[YOUR OBJECTIVE] Identify each line of the entries below that contains the string "width", and copy those lines. Matching is case-sensitive.
>> BEGIN DATA TO USE
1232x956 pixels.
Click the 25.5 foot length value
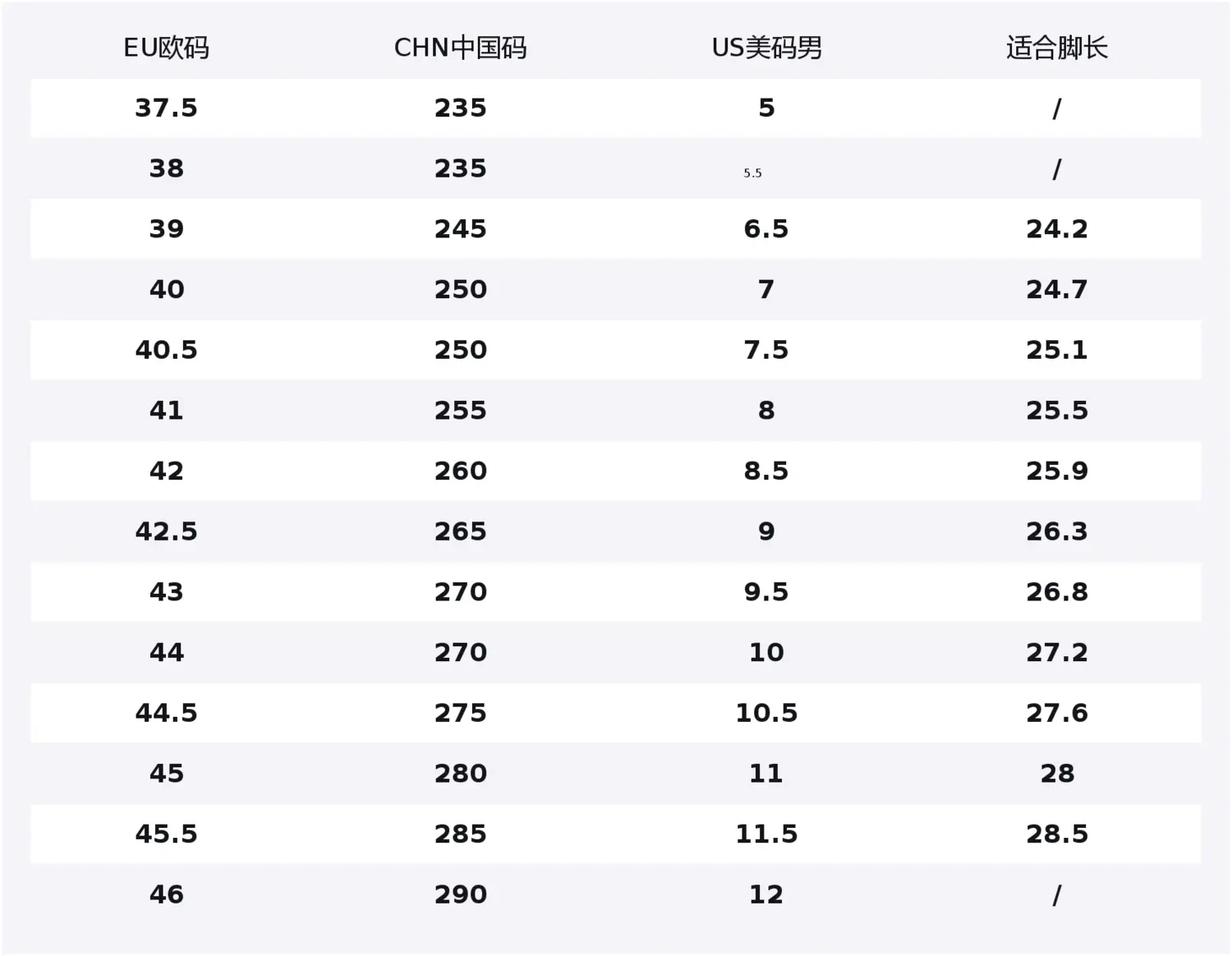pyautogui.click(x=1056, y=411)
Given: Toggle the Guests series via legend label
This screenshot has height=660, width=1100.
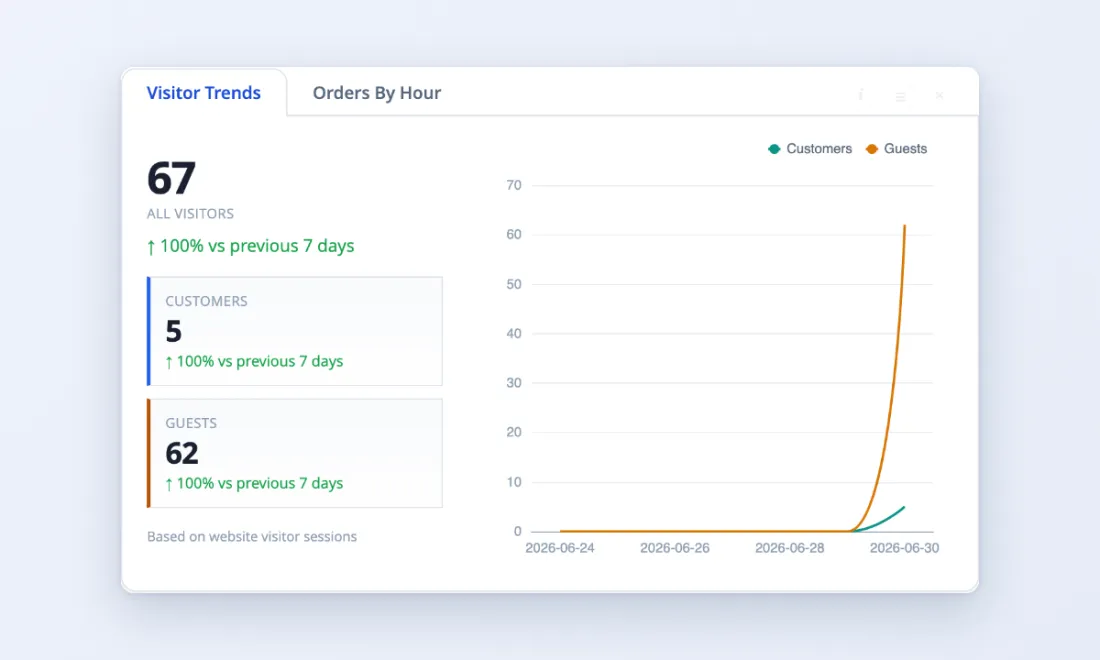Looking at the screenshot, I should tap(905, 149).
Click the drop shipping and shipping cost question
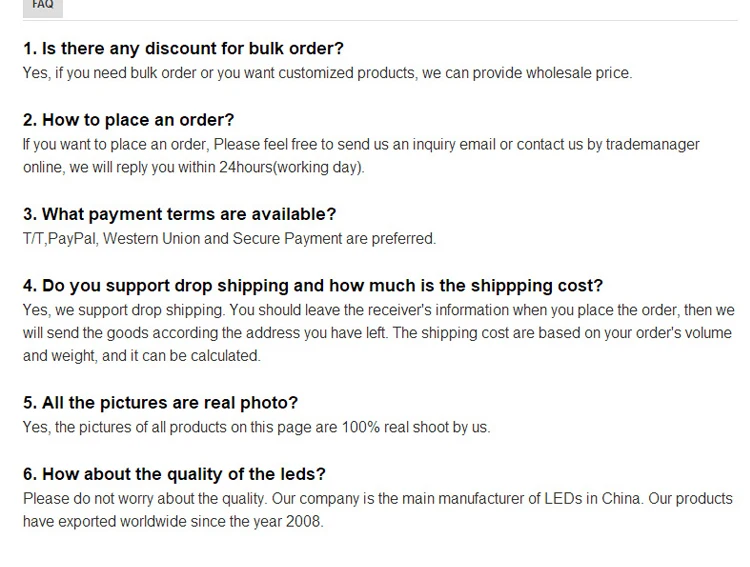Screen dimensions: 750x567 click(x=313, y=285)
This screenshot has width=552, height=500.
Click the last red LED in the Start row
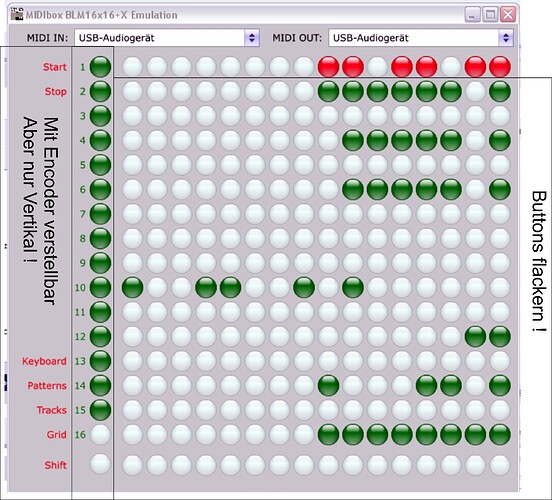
>> END DATA TO USE
[EXPECTED OUTPUT]
This screenshot has height=660, width=1100.
This screenshot has width=552, height=500.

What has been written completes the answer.